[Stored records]
========

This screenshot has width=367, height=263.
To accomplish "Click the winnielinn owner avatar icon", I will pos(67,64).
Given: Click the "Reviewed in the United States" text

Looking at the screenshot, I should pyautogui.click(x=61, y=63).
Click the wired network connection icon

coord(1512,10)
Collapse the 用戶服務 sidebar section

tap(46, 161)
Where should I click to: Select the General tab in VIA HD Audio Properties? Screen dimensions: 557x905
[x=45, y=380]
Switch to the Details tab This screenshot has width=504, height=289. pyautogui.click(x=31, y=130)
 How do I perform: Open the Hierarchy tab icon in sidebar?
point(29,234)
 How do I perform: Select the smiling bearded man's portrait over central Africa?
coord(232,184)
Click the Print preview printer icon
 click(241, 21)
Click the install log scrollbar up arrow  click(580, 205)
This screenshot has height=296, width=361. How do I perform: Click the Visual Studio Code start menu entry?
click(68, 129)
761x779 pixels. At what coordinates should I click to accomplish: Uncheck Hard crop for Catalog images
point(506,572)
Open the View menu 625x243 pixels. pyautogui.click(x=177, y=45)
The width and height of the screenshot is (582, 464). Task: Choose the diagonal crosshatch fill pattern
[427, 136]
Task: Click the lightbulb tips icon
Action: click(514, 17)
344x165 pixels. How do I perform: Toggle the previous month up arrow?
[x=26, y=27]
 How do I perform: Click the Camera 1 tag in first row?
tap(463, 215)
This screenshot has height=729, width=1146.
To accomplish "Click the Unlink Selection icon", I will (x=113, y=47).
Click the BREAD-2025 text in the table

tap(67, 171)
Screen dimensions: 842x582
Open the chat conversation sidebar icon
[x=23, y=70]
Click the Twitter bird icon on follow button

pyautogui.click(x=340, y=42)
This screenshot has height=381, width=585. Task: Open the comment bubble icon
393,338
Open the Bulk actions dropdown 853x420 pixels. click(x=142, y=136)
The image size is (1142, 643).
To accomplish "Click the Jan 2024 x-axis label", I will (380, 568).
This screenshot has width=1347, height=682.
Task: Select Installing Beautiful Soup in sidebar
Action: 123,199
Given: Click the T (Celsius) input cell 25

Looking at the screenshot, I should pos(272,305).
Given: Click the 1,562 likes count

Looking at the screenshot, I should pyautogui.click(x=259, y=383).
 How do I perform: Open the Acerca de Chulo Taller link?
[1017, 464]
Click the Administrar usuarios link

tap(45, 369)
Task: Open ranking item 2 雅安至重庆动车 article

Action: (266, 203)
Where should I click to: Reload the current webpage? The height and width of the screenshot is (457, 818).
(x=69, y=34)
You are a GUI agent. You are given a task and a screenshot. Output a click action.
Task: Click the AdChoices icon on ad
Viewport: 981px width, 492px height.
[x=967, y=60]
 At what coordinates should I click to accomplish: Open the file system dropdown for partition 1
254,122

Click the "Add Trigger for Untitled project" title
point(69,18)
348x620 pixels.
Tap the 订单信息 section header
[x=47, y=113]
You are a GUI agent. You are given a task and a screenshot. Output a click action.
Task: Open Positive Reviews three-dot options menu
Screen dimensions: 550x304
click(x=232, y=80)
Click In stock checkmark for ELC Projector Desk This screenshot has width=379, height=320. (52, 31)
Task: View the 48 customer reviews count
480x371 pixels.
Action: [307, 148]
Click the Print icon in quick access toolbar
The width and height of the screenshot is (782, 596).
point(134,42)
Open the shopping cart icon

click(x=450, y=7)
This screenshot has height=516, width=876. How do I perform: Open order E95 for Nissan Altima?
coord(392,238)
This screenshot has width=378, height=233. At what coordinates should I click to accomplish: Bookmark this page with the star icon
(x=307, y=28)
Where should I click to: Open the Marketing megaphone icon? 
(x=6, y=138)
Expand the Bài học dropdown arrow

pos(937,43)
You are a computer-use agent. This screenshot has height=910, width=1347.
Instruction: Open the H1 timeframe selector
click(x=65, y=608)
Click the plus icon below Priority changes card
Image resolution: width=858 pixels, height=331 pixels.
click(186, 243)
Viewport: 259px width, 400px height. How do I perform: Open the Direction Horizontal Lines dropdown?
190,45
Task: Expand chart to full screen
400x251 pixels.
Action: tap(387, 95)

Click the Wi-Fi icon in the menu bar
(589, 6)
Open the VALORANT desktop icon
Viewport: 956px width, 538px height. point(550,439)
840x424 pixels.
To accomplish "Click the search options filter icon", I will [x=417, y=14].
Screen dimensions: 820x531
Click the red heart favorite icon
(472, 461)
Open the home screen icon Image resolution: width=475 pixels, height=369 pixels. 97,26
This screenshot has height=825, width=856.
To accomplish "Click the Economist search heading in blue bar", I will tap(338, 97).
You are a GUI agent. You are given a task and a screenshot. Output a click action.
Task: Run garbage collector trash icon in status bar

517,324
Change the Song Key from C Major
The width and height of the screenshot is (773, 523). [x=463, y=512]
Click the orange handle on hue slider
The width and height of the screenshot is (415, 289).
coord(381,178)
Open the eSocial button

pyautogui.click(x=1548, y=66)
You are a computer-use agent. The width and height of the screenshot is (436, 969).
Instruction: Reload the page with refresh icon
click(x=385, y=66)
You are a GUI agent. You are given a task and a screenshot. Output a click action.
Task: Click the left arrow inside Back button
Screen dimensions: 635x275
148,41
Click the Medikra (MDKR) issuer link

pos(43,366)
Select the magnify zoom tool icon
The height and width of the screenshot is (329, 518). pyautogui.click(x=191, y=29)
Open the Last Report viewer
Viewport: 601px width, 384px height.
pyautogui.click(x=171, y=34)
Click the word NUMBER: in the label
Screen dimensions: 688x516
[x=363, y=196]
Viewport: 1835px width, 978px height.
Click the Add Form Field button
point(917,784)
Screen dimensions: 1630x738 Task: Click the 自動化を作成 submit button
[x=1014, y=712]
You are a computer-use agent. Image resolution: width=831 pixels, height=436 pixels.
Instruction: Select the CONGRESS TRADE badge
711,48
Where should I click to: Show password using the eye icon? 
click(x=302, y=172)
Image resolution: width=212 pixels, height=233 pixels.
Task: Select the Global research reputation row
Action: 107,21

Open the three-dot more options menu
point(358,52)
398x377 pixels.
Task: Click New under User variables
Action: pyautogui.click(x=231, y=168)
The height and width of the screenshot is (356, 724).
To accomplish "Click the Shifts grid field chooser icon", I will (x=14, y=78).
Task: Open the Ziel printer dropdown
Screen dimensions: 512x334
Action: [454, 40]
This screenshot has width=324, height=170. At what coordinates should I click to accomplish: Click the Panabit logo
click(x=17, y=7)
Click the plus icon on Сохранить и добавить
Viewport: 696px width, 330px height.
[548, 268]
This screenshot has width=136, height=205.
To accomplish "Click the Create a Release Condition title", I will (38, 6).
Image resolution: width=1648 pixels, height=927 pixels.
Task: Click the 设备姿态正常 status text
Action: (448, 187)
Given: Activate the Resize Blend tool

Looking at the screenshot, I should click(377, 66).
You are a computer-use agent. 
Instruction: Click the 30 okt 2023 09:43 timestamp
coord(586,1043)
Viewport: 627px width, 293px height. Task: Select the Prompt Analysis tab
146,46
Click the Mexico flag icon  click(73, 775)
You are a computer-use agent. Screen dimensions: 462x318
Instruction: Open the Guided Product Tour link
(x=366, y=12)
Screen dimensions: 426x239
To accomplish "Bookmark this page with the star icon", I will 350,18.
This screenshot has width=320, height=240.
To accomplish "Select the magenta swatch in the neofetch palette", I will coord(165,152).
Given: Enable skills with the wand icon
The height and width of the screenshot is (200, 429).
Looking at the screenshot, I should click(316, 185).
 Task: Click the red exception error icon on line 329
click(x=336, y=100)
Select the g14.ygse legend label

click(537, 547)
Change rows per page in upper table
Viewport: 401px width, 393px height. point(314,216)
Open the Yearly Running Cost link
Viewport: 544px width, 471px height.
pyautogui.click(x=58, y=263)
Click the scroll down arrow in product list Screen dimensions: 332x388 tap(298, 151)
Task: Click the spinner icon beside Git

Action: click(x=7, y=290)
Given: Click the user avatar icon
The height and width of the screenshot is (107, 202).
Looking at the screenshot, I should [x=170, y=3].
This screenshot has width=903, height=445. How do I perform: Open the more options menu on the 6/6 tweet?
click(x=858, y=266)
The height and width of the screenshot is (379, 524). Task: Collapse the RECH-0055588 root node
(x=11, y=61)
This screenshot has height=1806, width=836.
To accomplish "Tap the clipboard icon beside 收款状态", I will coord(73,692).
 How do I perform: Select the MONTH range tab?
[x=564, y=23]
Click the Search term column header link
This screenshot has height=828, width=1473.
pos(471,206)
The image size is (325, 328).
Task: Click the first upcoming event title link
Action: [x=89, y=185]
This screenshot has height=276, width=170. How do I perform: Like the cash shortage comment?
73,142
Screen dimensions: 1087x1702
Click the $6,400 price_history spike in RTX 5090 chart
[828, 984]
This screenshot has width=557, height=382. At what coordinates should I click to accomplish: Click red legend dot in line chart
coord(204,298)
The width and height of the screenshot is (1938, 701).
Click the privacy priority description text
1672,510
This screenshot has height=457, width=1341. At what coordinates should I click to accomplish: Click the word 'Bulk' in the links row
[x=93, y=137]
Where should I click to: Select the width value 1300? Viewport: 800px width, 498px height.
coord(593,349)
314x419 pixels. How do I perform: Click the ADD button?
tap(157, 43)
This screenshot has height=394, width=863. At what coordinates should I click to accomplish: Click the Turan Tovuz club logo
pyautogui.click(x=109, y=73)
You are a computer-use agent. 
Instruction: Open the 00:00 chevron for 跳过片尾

========

* What is needed *
Which lines of the records above contain the word "avatar"? Copy each of them.

* Reply to the task *
To accomplish "Click the winnielinn owner avatar icon", I will pos(67,64).
Given: Click the user avatar icon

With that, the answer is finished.